The implementation shown below, specifies the position of the next minimum element using a pointer variable 'p', which is initialized to the address of 'a'.  In subsequent iterations, p is set to point to subsequent elements of 'a' using the ++ operator.

#define N 8
#define SWAP(X,Y) {register int t = X; X = Y; Y = t;}

int a[N] = { 6, 5, 8, 4, 2, 7, 1, 3 };

int min(int array[], int size) {
    int i;
    int minIndex = 0;
    int minValue = array[0];
    for (i = 1; i < size; i++)
        if (array[i] < minValue) {
            minValue = array[i];
            minIndex = i;
        }
    return minIndex;
}

main() {
    int i, j;
    int *p = a;
    for (i = 0; i < N-1; i++) {
        j = min(p,N-i);
        SWAP(a[i],a[i+j]);
        p++;
    }
}

Set a breakpoint at the "halt:" label, and then run the program. You can verify that the array "a" is sorted using a memory dump. Simply enter any address or label (in this case enter "a") into the textbox  to the right of the "Memory Dump" button and then press [Memory Dump]. This should popup a dialog showing the contents of memory locations following the specified address.

Note that the "array" argument to "min()" is an address of a memory location. This illustrates an important use of pointers seen in many programming languages. Arguments can either be a pointer to a variable in memory, which then can be accessed and modified by the called function (call-by-reference), or a argument can be a copy of the contents of a variable, which can be used by the calling function, but changes to it are invisible to the calling function (call-by-value). In C arrays and composite data structures are passed using call-by-reference, while built-in data types (char, short, int, float, and double) are passed using call-by-value. However, it is possible to specfiy call-by-reference for a built-in type  using the "address-of" operator (e.x. foo(&x);) and declaring the corresponding function argument as a pointer type (e.x. int foo(int *x) { ... }).

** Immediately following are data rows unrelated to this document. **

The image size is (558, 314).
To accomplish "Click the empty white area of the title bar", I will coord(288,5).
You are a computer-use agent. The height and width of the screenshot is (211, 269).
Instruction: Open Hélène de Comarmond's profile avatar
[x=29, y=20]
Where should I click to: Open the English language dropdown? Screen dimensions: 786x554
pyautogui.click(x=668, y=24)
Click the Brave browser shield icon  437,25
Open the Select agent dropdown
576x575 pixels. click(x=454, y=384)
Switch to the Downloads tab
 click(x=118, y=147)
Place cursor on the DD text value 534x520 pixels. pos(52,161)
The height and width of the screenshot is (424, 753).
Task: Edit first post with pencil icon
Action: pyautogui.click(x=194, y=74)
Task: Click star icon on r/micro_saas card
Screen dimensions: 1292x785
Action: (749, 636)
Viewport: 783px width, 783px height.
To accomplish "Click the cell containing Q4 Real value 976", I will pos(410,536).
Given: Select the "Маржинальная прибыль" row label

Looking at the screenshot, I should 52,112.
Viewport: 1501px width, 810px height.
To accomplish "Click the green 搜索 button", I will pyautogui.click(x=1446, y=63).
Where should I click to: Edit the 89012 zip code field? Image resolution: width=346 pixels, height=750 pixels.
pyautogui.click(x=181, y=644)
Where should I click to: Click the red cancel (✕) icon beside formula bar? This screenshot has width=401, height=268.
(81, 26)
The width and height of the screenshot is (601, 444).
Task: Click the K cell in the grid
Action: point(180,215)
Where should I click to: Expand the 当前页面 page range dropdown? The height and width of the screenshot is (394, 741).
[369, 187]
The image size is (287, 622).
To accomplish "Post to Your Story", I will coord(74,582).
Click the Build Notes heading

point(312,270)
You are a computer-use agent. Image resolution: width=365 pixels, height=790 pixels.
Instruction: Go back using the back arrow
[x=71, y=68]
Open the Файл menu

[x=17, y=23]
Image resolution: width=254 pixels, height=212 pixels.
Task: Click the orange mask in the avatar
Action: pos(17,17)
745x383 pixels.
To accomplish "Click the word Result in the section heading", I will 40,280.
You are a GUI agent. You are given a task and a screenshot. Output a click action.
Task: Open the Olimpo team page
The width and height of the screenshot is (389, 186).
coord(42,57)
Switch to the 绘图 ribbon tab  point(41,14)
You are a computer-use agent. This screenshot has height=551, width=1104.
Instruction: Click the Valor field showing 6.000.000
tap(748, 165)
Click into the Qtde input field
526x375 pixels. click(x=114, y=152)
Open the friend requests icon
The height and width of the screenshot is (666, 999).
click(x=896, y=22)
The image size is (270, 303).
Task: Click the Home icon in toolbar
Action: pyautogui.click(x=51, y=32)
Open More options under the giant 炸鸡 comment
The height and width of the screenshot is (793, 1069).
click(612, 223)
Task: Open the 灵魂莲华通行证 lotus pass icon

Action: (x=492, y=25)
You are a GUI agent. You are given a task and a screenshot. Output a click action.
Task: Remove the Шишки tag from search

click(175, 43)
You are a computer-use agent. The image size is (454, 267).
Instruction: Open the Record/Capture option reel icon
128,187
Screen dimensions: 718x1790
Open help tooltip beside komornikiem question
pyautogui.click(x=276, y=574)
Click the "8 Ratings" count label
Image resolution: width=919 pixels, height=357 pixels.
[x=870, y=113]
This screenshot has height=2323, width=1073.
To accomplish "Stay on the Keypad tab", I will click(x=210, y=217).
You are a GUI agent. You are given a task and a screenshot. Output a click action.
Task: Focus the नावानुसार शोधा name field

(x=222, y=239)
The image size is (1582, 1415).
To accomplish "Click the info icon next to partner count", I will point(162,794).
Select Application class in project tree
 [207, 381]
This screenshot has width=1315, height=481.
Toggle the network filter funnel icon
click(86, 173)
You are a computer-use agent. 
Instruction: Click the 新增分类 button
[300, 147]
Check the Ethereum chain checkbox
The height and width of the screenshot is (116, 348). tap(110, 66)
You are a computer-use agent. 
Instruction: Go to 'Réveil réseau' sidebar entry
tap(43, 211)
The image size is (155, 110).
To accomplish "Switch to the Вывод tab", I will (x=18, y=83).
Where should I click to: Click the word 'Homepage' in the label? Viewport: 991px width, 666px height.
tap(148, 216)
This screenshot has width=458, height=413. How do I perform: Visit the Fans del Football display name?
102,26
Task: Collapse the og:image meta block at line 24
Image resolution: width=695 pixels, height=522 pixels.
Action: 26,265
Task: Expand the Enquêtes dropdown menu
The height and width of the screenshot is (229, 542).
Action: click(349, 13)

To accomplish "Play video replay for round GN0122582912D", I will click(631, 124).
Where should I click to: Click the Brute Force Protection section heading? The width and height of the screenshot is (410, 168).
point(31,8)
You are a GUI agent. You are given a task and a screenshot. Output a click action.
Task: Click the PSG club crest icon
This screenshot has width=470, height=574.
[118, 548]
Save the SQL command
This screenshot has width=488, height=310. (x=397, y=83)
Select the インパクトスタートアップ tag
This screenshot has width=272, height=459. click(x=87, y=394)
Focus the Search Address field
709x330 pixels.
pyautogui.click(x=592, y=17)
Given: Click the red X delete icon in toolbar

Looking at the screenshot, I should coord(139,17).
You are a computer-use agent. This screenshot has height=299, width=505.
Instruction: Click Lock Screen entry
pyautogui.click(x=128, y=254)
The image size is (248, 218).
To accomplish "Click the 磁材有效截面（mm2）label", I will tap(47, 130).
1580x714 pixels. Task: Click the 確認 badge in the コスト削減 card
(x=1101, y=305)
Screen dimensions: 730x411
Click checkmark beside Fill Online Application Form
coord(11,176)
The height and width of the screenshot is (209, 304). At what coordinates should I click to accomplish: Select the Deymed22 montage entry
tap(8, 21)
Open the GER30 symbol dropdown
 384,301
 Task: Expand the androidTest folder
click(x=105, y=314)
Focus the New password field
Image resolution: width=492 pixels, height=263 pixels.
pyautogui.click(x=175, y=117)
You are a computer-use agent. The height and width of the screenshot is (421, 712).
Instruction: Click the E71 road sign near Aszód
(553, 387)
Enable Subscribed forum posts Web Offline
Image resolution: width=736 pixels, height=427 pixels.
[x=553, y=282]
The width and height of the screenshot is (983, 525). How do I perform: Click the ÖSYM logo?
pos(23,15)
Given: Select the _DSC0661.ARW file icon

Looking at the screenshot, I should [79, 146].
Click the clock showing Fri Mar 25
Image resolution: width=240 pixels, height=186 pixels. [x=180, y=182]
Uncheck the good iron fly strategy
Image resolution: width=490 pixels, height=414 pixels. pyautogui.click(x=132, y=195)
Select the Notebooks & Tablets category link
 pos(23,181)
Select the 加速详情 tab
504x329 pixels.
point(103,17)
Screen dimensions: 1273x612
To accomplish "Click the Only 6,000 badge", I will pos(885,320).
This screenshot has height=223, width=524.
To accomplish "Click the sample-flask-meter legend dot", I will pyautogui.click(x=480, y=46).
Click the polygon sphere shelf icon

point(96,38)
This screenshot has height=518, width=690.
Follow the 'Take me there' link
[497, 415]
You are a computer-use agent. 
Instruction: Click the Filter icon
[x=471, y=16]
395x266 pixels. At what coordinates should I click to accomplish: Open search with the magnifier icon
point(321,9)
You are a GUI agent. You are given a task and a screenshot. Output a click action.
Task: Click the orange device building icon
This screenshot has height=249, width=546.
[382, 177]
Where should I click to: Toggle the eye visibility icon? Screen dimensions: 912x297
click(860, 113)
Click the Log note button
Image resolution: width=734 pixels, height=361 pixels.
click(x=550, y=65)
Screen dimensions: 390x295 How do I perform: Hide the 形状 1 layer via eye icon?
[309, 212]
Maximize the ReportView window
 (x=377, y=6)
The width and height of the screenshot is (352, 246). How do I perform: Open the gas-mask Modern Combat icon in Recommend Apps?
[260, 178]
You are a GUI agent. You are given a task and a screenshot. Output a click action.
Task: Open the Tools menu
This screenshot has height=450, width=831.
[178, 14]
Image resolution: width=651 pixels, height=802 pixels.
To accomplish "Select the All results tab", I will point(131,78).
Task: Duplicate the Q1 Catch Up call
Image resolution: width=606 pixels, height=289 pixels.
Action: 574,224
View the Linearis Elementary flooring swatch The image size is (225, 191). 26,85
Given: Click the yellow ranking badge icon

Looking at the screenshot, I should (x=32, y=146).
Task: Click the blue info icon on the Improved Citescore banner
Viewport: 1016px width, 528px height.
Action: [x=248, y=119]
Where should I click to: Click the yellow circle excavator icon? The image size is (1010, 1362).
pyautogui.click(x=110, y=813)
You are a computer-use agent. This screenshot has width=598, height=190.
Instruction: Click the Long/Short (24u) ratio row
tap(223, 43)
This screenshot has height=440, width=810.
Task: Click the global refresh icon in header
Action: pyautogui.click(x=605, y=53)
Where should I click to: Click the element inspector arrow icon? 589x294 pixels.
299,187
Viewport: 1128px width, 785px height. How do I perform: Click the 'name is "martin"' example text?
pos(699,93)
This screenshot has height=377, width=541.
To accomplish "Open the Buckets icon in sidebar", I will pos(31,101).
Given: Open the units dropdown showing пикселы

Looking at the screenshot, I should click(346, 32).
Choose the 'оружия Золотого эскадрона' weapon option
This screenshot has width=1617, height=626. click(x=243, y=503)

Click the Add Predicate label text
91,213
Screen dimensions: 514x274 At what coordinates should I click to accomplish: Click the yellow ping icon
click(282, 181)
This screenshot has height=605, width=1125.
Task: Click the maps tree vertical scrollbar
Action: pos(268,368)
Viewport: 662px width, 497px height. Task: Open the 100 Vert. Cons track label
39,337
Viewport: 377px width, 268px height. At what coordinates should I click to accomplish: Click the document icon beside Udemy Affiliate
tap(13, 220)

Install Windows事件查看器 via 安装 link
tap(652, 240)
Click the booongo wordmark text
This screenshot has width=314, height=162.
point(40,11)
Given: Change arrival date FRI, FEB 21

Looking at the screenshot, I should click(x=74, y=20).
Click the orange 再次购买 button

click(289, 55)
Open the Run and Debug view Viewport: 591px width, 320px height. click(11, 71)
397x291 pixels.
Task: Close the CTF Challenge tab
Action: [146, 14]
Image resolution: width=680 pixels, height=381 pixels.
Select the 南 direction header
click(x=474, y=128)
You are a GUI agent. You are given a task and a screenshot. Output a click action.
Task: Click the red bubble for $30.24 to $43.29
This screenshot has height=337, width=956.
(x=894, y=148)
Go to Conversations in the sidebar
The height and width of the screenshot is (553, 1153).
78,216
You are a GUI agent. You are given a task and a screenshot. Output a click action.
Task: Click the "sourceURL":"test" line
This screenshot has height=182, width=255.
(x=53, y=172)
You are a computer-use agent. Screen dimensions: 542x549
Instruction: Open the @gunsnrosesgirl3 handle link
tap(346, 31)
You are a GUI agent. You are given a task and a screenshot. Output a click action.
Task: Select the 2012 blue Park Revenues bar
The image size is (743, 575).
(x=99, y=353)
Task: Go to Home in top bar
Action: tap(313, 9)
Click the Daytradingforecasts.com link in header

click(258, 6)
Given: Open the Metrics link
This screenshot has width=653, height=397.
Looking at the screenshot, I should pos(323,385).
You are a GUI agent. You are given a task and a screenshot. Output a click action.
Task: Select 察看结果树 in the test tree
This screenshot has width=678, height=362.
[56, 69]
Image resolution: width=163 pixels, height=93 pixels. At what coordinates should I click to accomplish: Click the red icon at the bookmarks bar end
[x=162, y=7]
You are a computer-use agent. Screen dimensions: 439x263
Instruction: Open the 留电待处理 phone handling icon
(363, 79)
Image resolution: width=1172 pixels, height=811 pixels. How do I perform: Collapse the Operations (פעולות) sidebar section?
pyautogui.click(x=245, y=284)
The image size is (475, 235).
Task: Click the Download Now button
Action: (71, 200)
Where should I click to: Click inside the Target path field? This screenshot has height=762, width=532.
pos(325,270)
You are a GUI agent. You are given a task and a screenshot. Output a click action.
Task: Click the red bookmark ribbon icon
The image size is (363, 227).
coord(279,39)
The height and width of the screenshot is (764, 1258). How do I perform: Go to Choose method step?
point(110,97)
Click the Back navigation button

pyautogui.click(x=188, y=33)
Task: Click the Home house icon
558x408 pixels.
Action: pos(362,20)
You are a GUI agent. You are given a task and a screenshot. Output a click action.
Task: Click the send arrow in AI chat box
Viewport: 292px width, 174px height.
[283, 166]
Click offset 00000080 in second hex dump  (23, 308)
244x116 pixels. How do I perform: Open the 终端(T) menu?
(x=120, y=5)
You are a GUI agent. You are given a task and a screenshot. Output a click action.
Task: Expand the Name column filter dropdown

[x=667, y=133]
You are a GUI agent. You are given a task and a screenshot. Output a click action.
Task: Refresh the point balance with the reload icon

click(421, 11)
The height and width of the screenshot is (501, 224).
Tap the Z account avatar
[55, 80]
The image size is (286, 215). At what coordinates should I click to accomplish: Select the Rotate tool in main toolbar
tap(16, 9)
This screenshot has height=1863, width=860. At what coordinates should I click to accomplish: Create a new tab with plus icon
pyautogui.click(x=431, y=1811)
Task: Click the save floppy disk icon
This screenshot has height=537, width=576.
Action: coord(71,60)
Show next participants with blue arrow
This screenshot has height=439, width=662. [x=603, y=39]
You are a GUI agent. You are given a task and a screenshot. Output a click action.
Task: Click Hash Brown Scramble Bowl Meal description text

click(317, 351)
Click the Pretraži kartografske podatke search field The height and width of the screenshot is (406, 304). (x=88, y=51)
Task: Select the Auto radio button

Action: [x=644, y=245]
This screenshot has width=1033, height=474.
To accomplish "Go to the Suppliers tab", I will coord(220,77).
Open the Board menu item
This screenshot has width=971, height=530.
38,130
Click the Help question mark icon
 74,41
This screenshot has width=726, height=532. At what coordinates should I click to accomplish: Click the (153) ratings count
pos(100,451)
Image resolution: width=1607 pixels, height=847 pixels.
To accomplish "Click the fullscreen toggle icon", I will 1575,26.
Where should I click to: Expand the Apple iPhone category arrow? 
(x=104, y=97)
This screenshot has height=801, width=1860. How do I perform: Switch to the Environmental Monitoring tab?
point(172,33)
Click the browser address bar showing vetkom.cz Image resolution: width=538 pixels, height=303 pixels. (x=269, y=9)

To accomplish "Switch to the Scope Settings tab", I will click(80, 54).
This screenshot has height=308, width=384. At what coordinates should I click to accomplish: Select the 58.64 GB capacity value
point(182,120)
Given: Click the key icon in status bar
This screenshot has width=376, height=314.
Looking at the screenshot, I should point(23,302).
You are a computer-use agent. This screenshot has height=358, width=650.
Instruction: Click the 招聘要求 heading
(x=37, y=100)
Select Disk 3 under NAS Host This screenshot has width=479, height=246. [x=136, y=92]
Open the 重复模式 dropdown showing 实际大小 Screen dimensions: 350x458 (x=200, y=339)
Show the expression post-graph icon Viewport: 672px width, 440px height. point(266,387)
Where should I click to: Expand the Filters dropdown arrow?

An alternative to selection sort is the faster "quick sort" algorithm.  Rather than searching for the smallest remaining value in each pass, quick sort chooses a "pivot" value and partitions the array values according to those that are above and below the pivot value. It then "quick sorts" the two partitions. It continues in this fashion until the partition is only one value, in which case there is nothing to do, so it returns. The version of "quick sort" shown below operates in place. This means that after partitioning, lower values are located at array entries with smaller indices than the pivot value and higher values are at higher indices. Compile and load into the simulator the code shown below.

#define N 8
#define SWAP(X,Y) {register int t = X; X = Y; Y = t;}

int a[N] = { 6, 5, 8, 4, 2, 7, 1, 3 };

void quicksort(int array[], int low, int high) {
    int pivot,i,j,k;
    if (low < high) {
        k = (low+high)>>1;
	SWAP(array[low],array[k]);
	pivot = array[low];
	i = low+1;
	j = high;
	while (i <= j) {
            while ((i <= high) && (array[i] <= pivot))
                i++;
            while ((j >= low) && (array[j] > pivot))
	        j--;
            if (i < j)
                SWAP(array[i],array[j]);
        }
	SWAP(array[low],array[j]);
        quicksort(array, low, j-1);
        quicksort(array, j+1, high);
    }
}

main() {
    quicksort(a,0,N-1);
}

Step through the first call to quicksort. Notice how, after the second SWAP() macro finishes executing, the array contents are partitioned.